Assigned task
From the listing below, copy every line with the word "folder".

Data to process

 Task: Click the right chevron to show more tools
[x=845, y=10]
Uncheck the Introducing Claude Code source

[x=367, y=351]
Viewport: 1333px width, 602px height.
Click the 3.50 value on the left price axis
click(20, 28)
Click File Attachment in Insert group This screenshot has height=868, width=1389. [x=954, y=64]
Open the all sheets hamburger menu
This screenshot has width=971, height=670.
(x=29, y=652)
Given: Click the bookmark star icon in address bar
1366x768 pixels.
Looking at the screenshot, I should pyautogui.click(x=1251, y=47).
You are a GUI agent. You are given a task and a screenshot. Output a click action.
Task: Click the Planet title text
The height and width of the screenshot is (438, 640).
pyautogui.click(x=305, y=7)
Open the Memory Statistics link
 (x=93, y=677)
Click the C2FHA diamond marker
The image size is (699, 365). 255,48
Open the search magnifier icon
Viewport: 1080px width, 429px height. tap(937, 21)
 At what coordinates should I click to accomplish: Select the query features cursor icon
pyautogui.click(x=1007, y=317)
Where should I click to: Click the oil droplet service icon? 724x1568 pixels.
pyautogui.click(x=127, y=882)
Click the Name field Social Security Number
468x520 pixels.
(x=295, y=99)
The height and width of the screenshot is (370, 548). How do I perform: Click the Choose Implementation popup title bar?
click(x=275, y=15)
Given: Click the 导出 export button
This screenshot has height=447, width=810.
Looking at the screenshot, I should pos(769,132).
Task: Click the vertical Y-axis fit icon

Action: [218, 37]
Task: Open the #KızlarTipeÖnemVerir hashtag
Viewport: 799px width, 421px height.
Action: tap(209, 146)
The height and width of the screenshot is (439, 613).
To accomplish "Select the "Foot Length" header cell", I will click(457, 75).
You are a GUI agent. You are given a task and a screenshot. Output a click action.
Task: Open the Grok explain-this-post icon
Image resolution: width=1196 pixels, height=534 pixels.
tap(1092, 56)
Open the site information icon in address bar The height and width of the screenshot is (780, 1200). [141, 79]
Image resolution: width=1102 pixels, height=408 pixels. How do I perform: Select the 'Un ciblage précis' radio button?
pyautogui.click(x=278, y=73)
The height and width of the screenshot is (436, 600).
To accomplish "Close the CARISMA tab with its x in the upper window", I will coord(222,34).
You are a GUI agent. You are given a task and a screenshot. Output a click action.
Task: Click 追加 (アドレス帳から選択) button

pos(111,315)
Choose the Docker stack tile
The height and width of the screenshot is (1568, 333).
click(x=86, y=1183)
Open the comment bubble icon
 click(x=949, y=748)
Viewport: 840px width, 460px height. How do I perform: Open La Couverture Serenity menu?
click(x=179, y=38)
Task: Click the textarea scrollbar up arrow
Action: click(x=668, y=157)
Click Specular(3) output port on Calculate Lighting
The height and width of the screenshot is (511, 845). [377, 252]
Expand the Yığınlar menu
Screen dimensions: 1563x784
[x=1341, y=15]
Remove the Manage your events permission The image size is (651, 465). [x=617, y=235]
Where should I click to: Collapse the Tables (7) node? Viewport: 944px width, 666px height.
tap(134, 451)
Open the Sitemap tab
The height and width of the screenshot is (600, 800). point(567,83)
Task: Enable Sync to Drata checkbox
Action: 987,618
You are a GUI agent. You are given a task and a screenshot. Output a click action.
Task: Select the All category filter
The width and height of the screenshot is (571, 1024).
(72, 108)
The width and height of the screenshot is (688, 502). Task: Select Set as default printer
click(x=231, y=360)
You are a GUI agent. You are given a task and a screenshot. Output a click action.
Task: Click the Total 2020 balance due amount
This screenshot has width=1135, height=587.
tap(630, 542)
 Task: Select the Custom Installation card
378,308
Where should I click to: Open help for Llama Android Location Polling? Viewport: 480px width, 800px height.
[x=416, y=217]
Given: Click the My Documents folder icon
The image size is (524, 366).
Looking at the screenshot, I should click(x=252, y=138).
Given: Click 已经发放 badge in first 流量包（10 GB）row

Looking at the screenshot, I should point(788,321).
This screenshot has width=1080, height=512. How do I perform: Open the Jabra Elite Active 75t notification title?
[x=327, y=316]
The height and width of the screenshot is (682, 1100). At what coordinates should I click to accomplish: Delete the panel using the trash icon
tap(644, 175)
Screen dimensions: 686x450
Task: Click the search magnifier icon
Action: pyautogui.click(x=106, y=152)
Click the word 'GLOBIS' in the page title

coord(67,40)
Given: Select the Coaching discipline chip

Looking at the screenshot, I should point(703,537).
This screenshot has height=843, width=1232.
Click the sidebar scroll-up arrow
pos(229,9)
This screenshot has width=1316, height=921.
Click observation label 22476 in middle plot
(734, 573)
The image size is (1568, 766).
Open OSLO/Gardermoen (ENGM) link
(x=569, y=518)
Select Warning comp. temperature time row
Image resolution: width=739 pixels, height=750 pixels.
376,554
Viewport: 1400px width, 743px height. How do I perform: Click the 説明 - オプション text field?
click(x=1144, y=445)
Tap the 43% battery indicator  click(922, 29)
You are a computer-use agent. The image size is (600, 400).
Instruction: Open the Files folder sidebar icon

Answer area
Given: Click the My Documents folder icon
Instruction: Open the Files folder sidebar icon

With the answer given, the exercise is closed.